**Texto de lectura**

--------------------

El matrimonio Turpin, aficionado a leer diariamente pasajes de la Biblia, tuvo trece hijos –las pruebas de ADN confirman que todos son biológicos-, celebró dos veces su boda en Las Vegas junto a los niños, llevó a la prole de vacaciones a Disneyland, se mudó de Texas a California y registró el nuevo domicilio familiar como escuela privada con el sugerente nombre de Sandcastle Day School, donde actualmente figuraban matriculados en diferentes cursos sus seis hijos menores.
La tradición de educar en casa a los hijos en Estados Unidos ha ido ganando adeptos desde los años 70 -en 2016 había 2,3 millones de estudiantes en ‘homeschool’– y, por eso, en la localidad californiana de Perris que una familia de trece hijos registrara su casa como escuela a nadie le extrañó. Además, las autoridades no habían recibido noticia de incidente alguno en la dirección que los Turpin ocupaban desde 2014. Ahora, los vecinos cuentan que no veían salir casi nunca a los hijos y que cuando vieron a alguno de ellos les pareció bastante demacrado. Pero, asegura la vecina más cercana, “nada como para llamar a la policía”.
La privacidad es sagrada, como también lo es la inviolabilidad del domicilio. Nadie puede entrar en tu casa sin una orden judicial, es decir, sin que la policía haya convencido a un juez de que existen claros indicios de que en el interior de la misma pueda estar cometiéndose un delito o se esconden pruebas de alguna actividad ilegal. Todos tenemos la tranquilidad de que, por lo general, lo que pasa en casa se queda en casa, aunque eso signifique, por otra parte, que algunas de las peores violencias contra personas se cometan en familia o con el escudo de las paredes privadas como colaboradoras necesarias. Son las dos caras de la moneda.

--------------------

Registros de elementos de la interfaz
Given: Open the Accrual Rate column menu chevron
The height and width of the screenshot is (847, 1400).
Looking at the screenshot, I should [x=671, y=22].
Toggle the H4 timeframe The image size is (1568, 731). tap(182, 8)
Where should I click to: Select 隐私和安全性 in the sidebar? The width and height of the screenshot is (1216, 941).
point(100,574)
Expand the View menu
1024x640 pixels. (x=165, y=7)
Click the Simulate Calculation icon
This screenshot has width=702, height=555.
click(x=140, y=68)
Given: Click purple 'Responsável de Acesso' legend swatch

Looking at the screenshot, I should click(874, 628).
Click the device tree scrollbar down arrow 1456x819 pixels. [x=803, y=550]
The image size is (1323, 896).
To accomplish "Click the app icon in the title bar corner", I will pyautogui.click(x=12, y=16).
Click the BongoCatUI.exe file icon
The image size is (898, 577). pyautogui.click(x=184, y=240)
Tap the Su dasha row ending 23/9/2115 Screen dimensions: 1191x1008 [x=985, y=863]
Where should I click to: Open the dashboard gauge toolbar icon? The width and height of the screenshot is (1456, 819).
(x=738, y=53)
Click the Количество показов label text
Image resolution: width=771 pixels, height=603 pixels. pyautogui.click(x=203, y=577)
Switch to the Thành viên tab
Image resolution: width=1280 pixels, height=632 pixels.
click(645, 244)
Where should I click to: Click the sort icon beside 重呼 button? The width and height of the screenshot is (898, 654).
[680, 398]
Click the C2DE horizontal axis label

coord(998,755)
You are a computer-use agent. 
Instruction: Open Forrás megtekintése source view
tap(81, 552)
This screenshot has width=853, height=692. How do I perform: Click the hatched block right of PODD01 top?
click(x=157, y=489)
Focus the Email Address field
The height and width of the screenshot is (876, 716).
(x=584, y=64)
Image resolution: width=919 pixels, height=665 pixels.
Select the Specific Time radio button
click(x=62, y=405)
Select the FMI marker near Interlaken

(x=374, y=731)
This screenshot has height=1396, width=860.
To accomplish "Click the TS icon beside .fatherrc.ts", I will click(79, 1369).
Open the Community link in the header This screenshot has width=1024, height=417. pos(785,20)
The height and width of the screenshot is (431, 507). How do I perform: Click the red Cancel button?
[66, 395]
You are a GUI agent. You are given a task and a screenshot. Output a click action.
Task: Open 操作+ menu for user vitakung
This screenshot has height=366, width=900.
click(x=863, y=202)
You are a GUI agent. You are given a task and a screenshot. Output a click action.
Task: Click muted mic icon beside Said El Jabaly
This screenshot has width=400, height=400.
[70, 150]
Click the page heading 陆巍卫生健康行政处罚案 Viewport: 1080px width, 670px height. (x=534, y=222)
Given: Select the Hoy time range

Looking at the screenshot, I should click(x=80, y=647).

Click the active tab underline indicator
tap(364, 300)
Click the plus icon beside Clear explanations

--------------------

**Planteamiento del problema**
Cita, por favor, el texto sobre la familia Turpin desde "El matrimonio Turpin, aficionado" hasta "seis hijos menores.". El material no hace falta para resolver lo que se pide.

**Solución escrita**
El matrimonio Turpin, aficionado a leer diariamente pasajes de la Biblia, tuvo trece hijos –las pruebas de ADN confirman que todos son biológicos-, celebró dos veces su boda en Las Vegas junto a los niños, llevó a la prole de vacaciones a Disneyland, se mudó de Texas a California y registró el nuevo domicilio familiar como escuela privada con el sugerente nombre de Sandcastle Day School, donde actualmente figuraban matriculados en diferentes cursos sus seis hijos menores.